Applying first screen principles to a second screen app is much more challenging, but might be more rewarding for creators and users in the long run. Such a bridge app would use a smart device like a control panel to interact with broadcast programming, in some cases even influencing its content.
Millennium Kids and audience interactivity
One example of such an app, employing mixed first and second screen strategies, was developed by the Lithuanian national broadcaster LRT for one of its quiz shows.
Millennium Kids (in English via Google Translate) is a TV quiz that tests the knowledge of schoolchildren in a competition to answer the most questions correctly in a limited time. It is a very popular programme, especially among families with children.
During the show, the same questions are broadcast to smart devices and their users have to obey the same rules as the contestants on television.
While choosing a right answer is very satisfying in itself (especially if an on-screen contestant makes a wrong choice), the feeling of participation and competition is what really involves people and glues them to this particular double-screen attraction.
Players can monitor their performance both individually and within the whole playing community by tracking their ranking in a global roster. The app even has a training mode which engages players between the shows. It lets them take part in a simulated quiz, with an ever-expanding set of questions prepared by the Millennium Kids writers.
The success of the app has exceeded expectations. It’s the most popular app in Lithuanian app stores on multiple platforms.
It has had more than 90,000 downloads as of August 2013 and almost 2,000 people choose to compete live whenever the show is broadcast on TV.

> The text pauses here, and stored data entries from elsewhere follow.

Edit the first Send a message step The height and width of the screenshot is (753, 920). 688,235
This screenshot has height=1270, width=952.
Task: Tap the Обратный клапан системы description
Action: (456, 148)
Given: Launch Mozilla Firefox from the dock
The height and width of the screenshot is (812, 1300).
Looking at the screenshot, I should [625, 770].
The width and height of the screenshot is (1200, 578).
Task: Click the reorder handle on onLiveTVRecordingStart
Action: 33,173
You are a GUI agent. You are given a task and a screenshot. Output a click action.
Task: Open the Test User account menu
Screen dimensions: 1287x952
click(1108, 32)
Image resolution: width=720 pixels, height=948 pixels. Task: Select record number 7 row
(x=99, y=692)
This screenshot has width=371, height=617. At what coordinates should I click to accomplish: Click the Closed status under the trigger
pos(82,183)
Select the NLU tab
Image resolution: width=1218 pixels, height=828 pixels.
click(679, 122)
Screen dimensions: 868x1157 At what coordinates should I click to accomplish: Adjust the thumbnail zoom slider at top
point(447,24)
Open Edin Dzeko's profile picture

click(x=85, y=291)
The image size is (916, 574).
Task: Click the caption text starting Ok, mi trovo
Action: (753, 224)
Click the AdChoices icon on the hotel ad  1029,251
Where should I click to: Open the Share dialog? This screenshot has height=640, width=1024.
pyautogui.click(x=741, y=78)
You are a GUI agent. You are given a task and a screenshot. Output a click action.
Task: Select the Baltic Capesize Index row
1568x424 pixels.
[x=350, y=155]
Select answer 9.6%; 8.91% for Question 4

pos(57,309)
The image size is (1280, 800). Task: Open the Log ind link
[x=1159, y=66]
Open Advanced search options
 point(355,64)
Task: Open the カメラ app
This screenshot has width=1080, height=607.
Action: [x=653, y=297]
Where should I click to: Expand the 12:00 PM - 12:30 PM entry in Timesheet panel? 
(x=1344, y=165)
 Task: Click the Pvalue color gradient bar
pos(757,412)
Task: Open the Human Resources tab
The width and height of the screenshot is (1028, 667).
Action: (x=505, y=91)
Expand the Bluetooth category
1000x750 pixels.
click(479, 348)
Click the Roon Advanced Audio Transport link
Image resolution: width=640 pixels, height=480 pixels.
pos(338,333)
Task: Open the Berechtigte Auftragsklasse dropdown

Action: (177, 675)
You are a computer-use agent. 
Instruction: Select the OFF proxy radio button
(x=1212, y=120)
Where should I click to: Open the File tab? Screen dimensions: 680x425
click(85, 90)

Perhaps more importantly, Millennium Kids creates an entirely new experience for “the people we used to call the audience.” Rarely is a quiz show able to create an excitement close to the most intense moments of sports broadcasts. It binds the family together, even if only one member is taking the direct challenge.
With Millennium Kids, it’s hard to tell which screen is the first and which is the second. Both are integrated in a way that makes them much more than the sum of TV and a mobile device.
And it’s not just about entertainment. The data aggregated from thousands of devices is valuable for quiz creators and broadcaster alike. It provides crucial feedback and can answer a variety of questions that would be much harder to answer without the constant influx of live data.
Are questions well chosen? Are they too hard or too easy? Is the flow of the show good enough? How often do we need to make breaks?
Finally, the success of the app and the concept itself gives essential insights into what could be achieved by taking the same approach to other types of programming: talk shows, public debates, sports broadcasts and music shows.
The possibilities are exciting. We might be gradually gamifying the TV viewing experience, but the effect that all this has on people is rather profound. The TV set now is an entirely new, more involving and exciting device.